Take notice that this is the first promise of this kind made by God to the children of Israel, but it won’t be the last.  This promise to care for the children of Israel will be repeated in many forms, in particular in Leviticus 26 and especially graphically in Deuteronomy 28, the chapter of so-called blessings and curses.

Take note also that all the second-person pronouns in this verse are singular.  I believe this means that the Lord is addressing the people as a whole.  Does this mean that the entire people, without exception, must keep this statute and ordinance for the promise to be fulfilled? To this point in time, this has never happened -- some of us, if not most, have faltered continually and often.  However, it would also be easy to understand this promise as being made to every individual in the community, addressing each of them in the singular, making this a personal promise to each descendant of Israel.  I don’t believe this (more to say about this below and later).  Nevertheless, this verse may have inspired those who suffer illnesses to conclude or suspect that they have not kept this statute and ordinance faithfully enough, thus inspiring them to try harder to be more observant.  In my humble opinion, there is a tendency in all of us to question our worth whenever we suffer any misfortune.  And this tendency, and perhaps this verse, have inspired what I call creeping orthodoxy, the ever increasing stringency of Torah observance, a process that I believe started with the destruction of the first temple in 586 BCE. To me this practice smacks strongly of fear of the Lord rather than reverence for Him.

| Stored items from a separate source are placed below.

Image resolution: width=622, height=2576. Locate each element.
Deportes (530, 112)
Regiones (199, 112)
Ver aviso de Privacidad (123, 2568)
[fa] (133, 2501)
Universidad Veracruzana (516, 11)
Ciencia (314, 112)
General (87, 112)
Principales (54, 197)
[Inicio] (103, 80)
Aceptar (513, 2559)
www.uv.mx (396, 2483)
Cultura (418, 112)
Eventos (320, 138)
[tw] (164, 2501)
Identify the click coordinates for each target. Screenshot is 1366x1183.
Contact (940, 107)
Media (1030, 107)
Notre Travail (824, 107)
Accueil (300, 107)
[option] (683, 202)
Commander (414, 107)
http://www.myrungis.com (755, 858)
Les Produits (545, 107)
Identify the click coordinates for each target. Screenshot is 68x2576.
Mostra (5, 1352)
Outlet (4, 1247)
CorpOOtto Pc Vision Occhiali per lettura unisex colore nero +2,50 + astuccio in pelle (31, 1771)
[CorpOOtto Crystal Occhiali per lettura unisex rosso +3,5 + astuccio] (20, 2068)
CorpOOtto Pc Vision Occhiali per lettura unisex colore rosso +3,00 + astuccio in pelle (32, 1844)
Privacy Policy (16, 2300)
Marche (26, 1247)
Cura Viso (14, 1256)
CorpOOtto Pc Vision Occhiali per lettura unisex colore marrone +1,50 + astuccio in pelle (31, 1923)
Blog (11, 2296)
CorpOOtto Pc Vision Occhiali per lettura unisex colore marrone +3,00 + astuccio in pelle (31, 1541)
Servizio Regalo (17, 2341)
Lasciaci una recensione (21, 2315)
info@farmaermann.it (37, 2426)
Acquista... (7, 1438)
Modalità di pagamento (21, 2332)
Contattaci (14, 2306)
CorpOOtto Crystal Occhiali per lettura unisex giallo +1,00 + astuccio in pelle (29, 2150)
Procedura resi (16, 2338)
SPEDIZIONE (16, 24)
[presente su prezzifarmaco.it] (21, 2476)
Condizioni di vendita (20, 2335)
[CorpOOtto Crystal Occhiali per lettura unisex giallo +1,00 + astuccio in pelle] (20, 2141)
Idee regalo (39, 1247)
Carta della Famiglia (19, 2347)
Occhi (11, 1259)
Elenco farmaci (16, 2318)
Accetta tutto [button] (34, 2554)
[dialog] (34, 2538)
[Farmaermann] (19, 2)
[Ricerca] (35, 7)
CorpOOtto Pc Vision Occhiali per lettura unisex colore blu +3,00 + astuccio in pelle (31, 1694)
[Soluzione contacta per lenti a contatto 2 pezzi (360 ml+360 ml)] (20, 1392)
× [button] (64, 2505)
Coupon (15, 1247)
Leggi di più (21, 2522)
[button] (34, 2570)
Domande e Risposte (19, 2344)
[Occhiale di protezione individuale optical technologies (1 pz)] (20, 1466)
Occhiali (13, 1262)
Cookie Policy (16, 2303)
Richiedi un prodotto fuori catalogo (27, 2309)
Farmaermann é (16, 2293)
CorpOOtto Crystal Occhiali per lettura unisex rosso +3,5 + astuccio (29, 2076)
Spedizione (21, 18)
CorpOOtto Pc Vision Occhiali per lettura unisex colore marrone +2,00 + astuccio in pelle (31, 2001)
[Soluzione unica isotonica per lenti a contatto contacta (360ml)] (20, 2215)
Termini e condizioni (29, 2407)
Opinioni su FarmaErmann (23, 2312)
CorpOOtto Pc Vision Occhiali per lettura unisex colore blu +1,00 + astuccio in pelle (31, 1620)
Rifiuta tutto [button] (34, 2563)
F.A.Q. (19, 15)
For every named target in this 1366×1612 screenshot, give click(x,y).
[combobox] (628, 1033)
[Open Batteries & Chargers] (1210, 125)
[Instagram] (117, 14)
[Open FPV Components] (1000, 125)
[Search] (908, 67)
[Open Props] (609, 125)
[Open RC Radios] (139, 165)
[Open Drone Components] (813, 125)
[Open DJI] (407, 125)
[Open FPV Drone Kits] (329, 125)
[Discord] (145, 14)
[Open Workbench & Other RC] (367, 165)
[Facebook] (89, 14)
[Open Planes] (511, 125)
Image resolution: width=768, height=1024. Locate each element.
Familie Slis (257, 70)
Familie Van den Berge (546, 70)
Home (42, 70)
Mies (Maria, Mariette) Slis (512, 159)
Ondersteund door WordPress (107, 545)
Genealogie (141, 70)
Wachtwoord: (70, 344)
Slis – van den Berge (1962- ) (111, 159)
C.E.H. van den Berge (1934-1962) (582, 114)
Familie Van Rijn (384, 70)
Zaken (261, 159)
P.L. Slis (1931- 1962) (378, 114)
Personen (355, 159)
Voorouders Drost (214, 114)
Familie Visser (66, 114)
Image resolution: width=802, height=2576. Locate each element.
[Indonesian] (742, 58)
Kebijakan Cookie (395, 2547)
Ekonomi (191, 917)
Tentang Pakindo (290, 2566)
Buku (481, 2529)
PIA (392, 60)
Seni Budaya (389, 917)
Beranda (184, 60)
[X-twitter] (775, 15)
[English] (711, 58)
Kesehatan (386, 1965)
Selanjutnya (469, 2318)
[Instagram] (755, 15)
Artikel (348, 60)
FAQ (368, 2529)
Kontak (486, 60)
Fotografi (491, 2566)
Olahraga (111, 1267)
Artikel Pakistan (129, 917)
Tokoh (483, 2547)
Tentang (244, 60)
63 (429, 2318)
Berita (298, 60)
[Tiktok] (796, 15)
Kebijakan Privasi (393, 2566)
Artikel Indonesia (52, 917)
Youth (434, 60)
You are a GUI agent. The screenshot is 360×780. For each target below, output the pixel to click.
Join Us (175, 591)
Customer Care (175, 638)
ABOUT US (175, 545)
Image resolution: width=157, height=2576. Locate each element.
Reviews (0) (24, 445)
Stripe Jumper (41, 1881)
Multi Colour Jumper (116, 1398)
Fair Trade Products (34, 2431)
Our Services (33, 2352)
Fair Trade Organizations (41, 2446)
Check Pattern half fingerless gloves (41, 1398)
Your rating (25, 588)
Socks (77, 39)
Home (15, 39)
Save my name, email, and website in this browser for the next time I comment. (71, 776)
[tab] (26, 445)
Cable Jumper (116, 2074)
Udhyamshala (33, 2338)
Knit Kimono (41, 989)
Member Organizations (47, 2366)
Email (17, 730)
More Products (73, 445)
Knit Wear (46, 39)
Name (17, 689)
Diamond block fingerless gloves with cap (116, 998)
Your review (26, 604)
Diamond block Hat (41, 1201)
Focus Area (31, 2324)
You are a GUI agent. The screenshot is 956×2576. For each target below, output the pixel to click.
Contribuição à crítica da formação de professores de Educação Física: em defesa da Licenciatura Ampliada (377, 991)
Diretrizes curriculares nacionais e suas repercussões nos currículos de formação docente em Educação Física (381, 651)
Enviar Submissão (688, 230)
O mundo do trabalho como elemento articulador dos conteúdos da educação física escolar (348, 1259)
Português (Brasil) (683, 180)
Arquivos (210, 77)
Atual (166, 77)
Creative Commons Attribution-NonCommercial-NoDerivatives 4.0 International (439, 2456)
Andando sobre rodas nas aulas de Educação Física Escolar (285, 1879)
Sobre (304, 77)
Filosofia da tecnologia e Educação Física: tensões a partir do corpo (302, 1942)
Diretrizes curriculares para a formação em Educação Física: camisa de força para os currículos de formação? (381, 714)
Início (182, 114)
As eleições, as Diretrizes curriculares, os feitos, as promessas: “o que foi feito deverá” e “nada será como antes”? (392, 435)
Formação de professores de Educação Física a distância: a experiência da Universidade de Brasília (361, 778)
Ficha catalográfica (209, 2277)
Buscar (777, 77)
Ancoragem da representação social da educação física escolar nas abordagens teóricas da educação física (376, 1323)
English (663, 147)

Let’s go one step further.  Suppose, as I will suggest in the discussion on Levi. 23:3, that a positive command given to a group as a whole (identified by a singular second-person pronoun) means that there can be exceptions to its observance.  If that is correct, then not every single one of us must “diligently hearken” for this promise to be fulfilled.  But how many must adhere to the commandments for fulfillment of the promise?  Obviously, more of us than there are, but not all of us!  To me that is highly encouraging.  We have a chance to see and experience the fruition of this promise.  Hallelujah!  Now we have to really understand the commandments and adhere to them.